Max Levchin helped introduce the masses to the concept of a digital wallet when he co-founded PayPal in the late 1990s.
These days, he is still trying to use online services to reshape the world of finance. He is currently the chief executive of Affirm, a San Francisco startup that offers fixed-payment loans through the internet. It's an alternative to traditional credit cards, which can get consumers into trouble because small minimum payments they make each month can keep them in debt for decades.
Mr Levchin, now 42, discusses the state of digital payments, computer security and bitcoin, a cryptocurrency whose value has ranged from about $1,000 to more than $19,000 this year as investors have bet on its future prospects.
Are digital payments progressing as quickly as you hoped since you started PayPal?
They are moving at a good pace, adjusted for just how large and complicated the market is. It's highly regulated and there are a lot of things to be careful about. The elephant in the room for the last seven or eight years has been cryptocurrency. A big "what if" and "when if" has been surrounding bitcoin and its ilk.
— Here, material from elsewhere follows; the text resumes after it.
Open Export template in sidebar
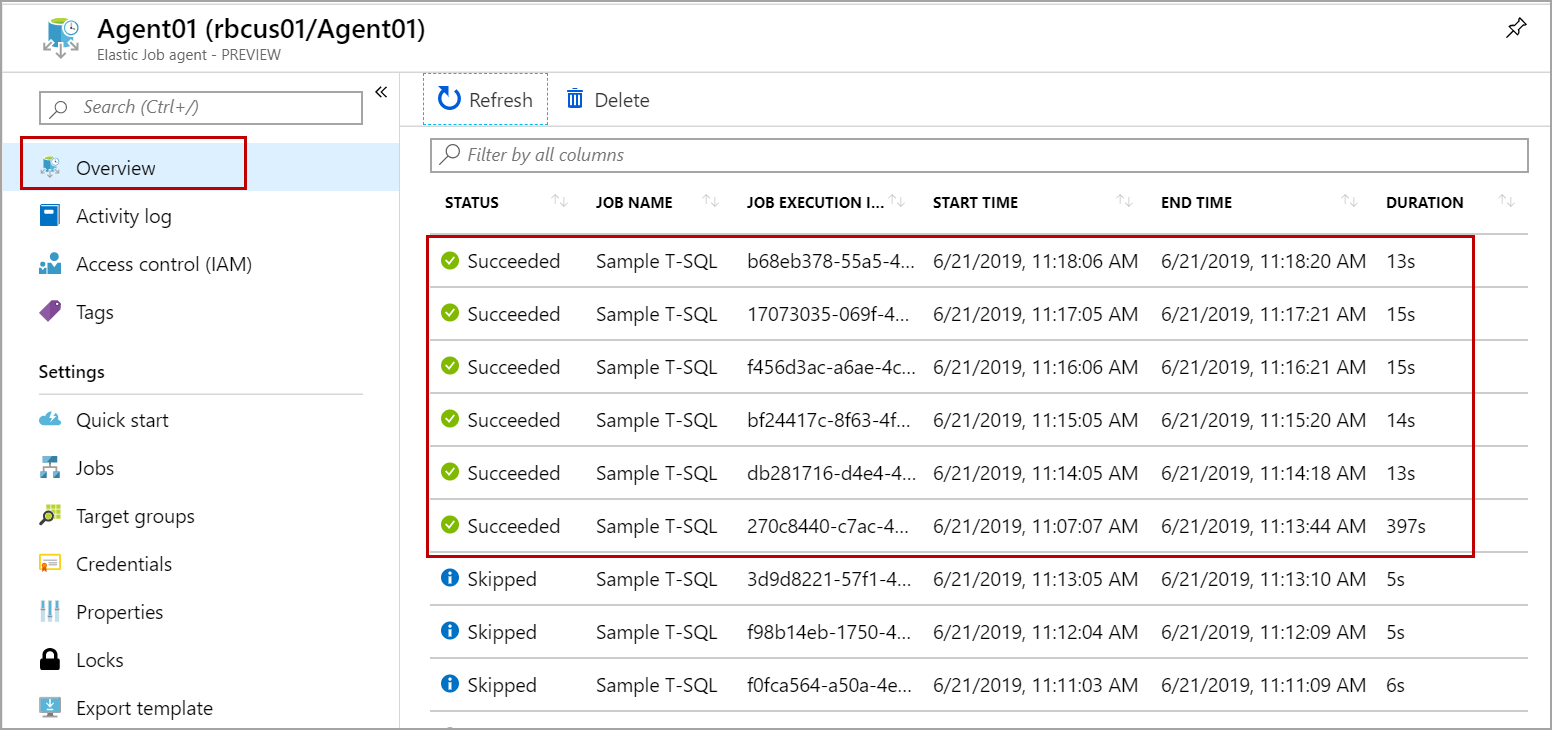Image resolution: width=1552 pixels, height=730 pixels. tap(144, 708)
The asset generally appreciated at such a blistering pace. Any time you acquire it, why not hang on to it? Because you just don't want to spend it yet. On the whole, it's a kind of transaction tool that is locked into areas where credit and cash don't really service the purpose. So you wind up finding it in somewhat darker corners.
Do you invest in bitcoin?
I wound up with a lot of bitcoin as an early investor in one of the early bitcoin startups. But it wasn't a conscious decision to go buy a bunch of bitcoin. I generally don't speculate. I am very old school in that sense. I try to understand how value is traded and what is going to happen to it in the very long term, not because I am a stranger to speculative investing. It's because I don't have time to time the market. So what I end up doing is committing to a stock or committing to a company.
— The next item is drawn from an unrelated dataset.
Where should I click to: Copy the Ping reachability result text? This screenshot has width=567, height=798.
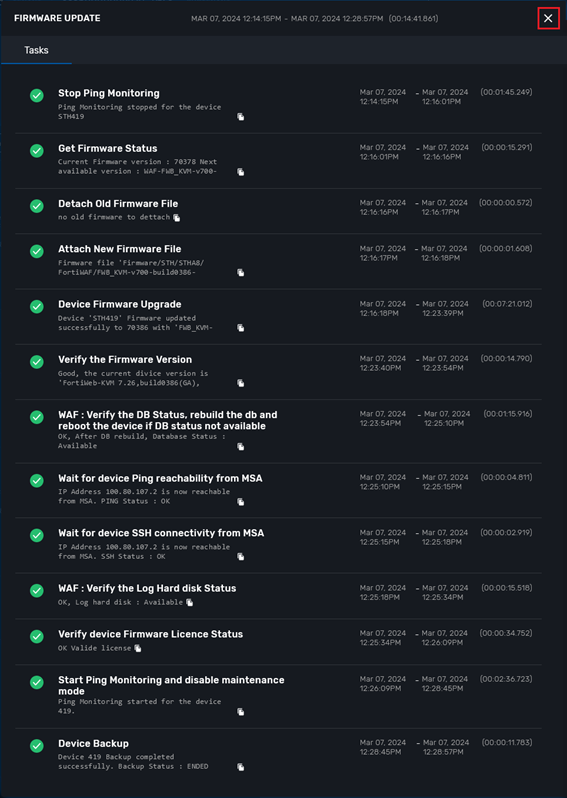point(240,502)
What are some of the most interesting areas of digital payments?
A good example is international remittances, where companies can pop up and do well. They're the guys who figured out how to do it much cheaper and much more transparently with much lower friction to both the recipient and the sender.
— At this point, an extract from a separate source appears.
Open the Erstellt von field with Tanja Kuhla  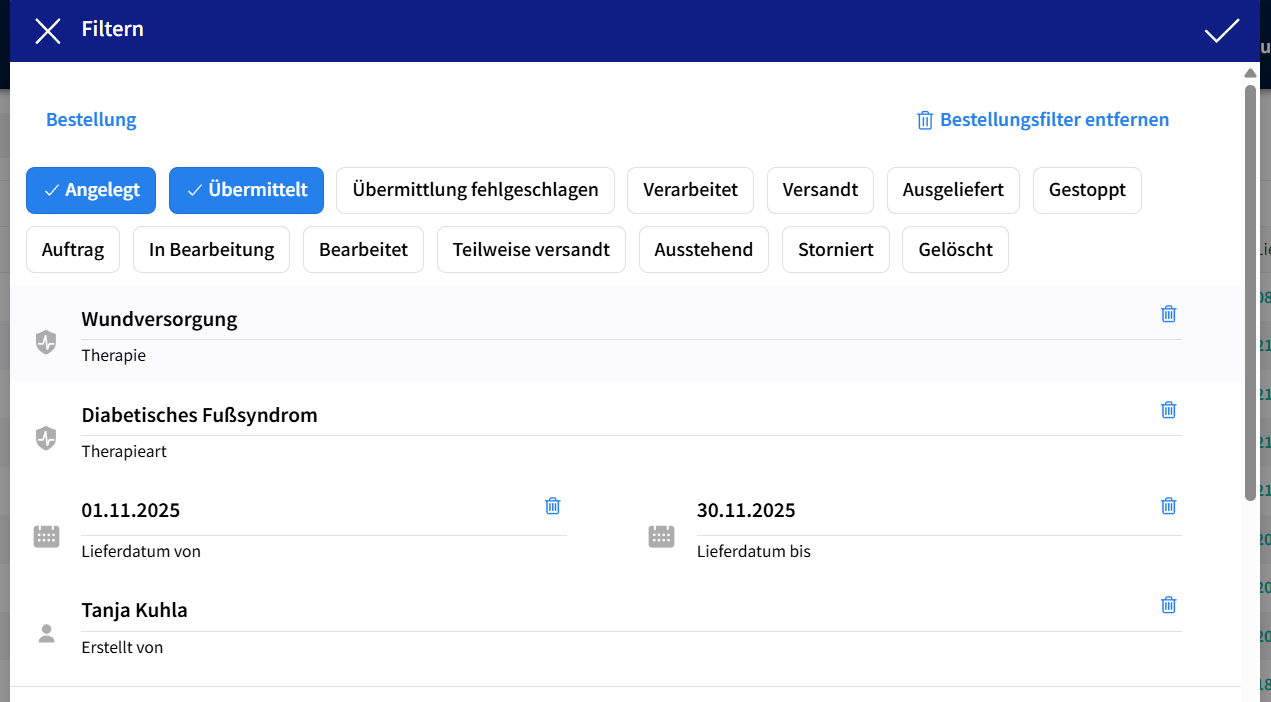(600, 611)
Should we be concerned about hackers wreaking havoc with our financial system?
We should be worried broadly about our cybersecurity preparedness. I don't think it's specific to payments. It is just generally increasing the cost of doing business and reduces societal trust. And this is the first time in history where it's scary. Everything has got a chip. We are going to have to learn how to secure keys (secret codes for unlocking digital files and services).